February 18, 2000 10:45 AM PST
Entertaindom takes a stab at 'Scream 3'
Titled "Scream 33 1/3," the parody was produced by Tamir and Boaz Halaban, brothers with philosophy-literature degrees from Yale University. Along with their partner, Paul Bauvais, the team, under the name Fiasco Films, has produced other satirical pieces in the past. They were the brains behind "The Making of the Blair Witch Project: The Blair Witch Project Project," an online spoof of the popular horror film.
"We're excited about Entertaindom showcasing our tour de fiasco," the Fiasco Films partners said in a statement. "Our stockholders in Papua New Guinea will be able to see it on demand at any time of day or night."
The eight-minute short will be featured on an Entertaindom Web page devoted to online parodies.
Short films have increasingly made their presence felt on the Internet. Traditionally avoided by larger cinemas, short filmmakers have relied on niche film festivals or smaller screenings to reach audiences.
But now, the Net's becoming a "short-attention-span theater" that could be ideally suited for short filmmakers.
For example, after "The Blair Witch Project" generated unexpected millions at the box office, several parodies and even hate sites sprouted quickly on the Web, such as "The Blair Kitsch Project," "The Blair Sandwitch Project" and a Spike Lee parody called "The Brooklyn Witch Project."
Other Web players, such as Exite@Home, also are taking a stab at delivering short films. Last April, the cable access provider launched Click Cinema, a "24-hour broadband digital film portal" with short films, videos and animation from companies including AtomFilms, D.Film, iFilm.net and Zeum.
For Fiasco Film partner Boaz Halaban, the market for film parodies is ripe. In capitalizing on this demand, the company needs to look no further than the standard-bearer of online hype generation.
"We want to do for comedy what 'Blair Witch' did for horror," Boaz said in a statement. "In other words, create 'something for nothing' and gross over $100 million."

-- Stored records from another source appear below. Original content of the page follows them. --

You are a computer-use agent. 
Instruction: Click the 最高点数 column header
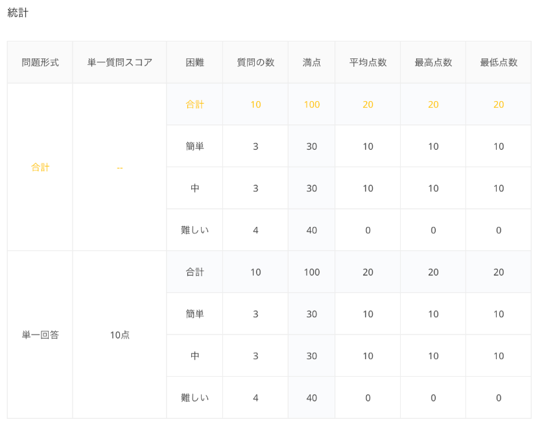pos(433,62)

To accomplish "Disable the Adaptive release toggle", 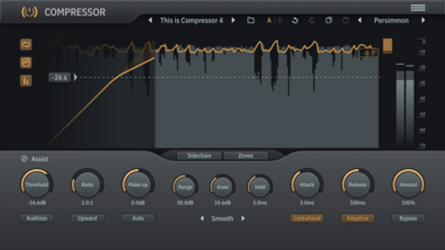I will coord(358,218).
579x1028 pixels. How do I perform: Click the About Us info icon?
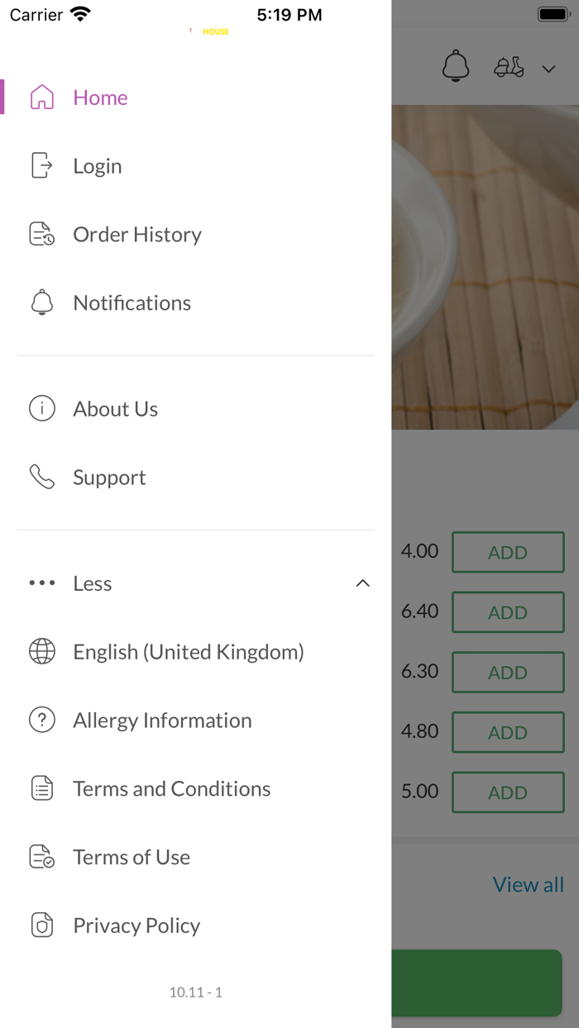(41, 408)
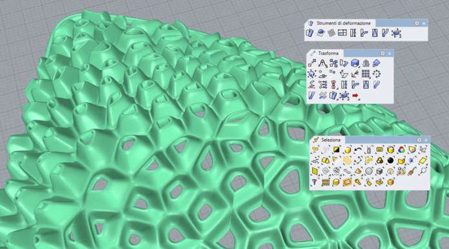Select the brush selection icon in Seleziona

pyautogui.click(x=412, y=171)
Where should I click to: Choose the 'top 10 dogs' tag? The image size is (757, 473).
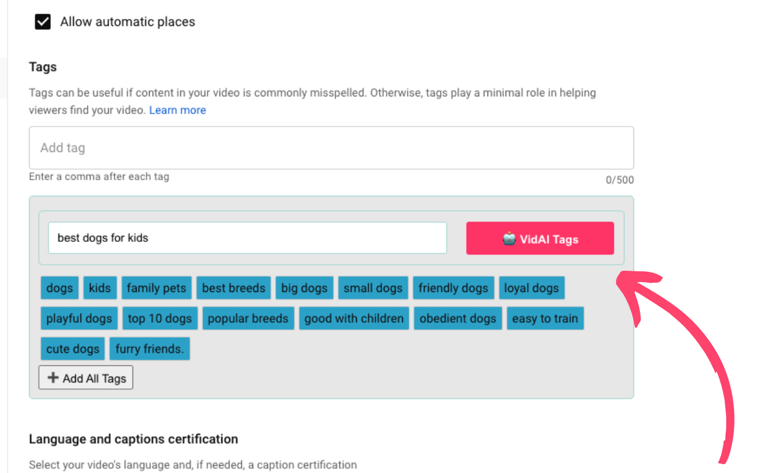[160, 319]
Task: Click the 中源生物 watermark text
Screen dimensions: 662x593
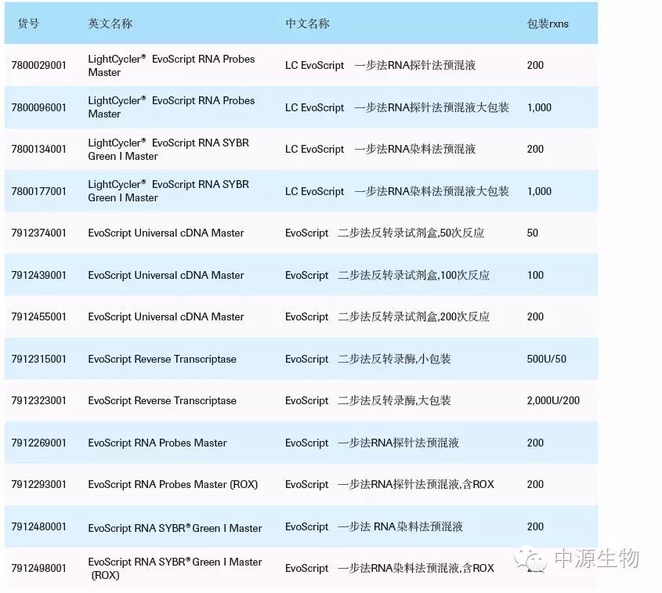Action: [x=596, y=559]
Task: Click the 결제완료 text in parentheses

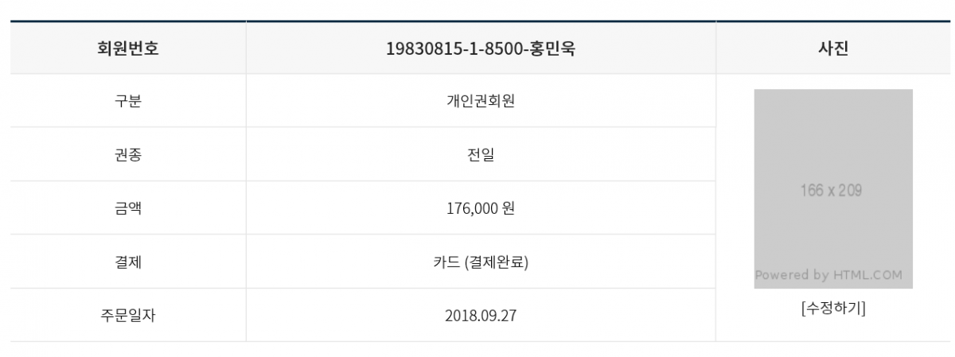Action: pos(499,262)
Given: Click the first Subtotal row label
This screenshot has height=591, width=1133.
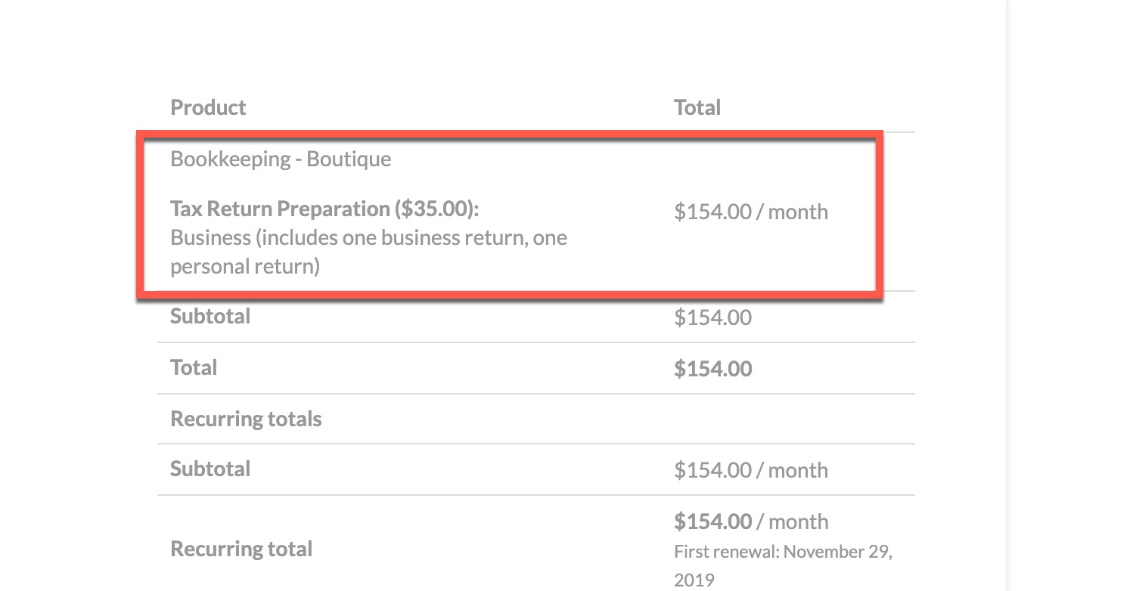Looking at the screenshot, I should (x=210, y=316).
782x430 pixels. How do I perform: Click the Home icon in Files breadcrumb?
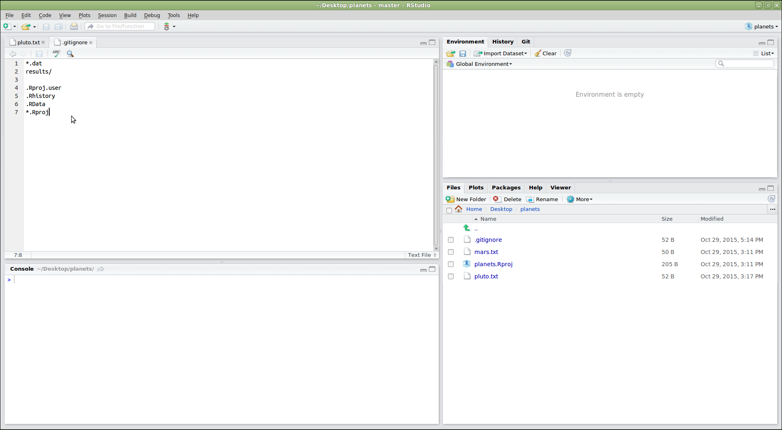point(459,209)
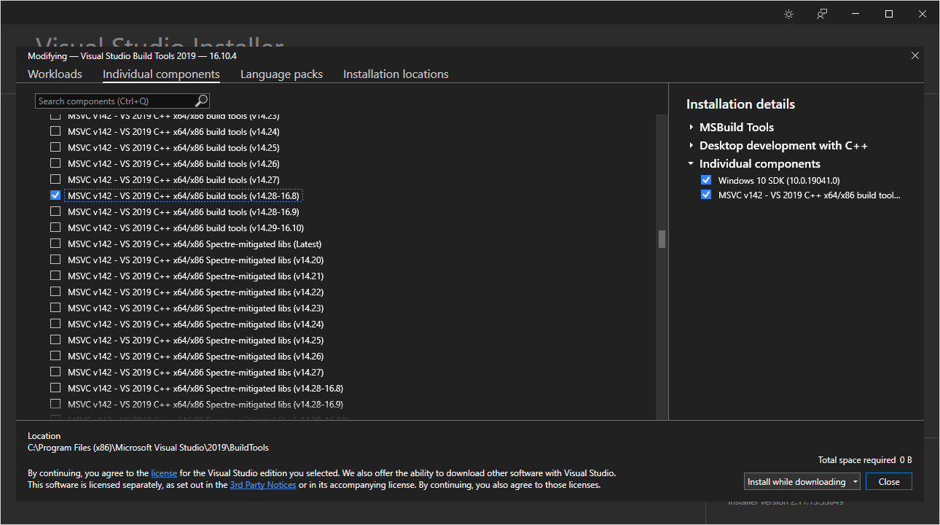Image resolution: width=940 pixels, height=525 pixels.
Task: Uncheck Windows 10 SDK in Installation details
Action: 705,180
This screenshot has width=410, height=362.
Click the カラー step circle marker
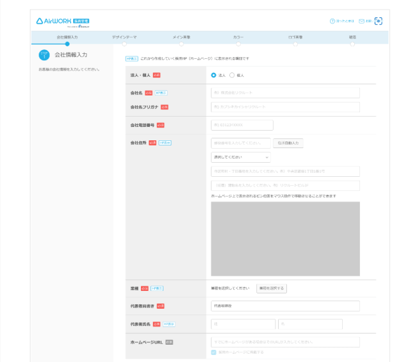pyautogui.click(x=238, y=44)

Entertaindom is Time Warner's online entertainment destination. Launched in November, the site features news, animation clips and music drawn from the company's entertainment properties, such as Entertainment Weekly magazine, Looney Tunes cartoons and original Web programs.
The much-anticipated site marked Time Warner's first major Web initiative since it closed its ill-fated Pathfinder site. The company has since created a separate online division, called Time Warner Digital Media, which acts partially as an Internet investment arm while developing future Web sites.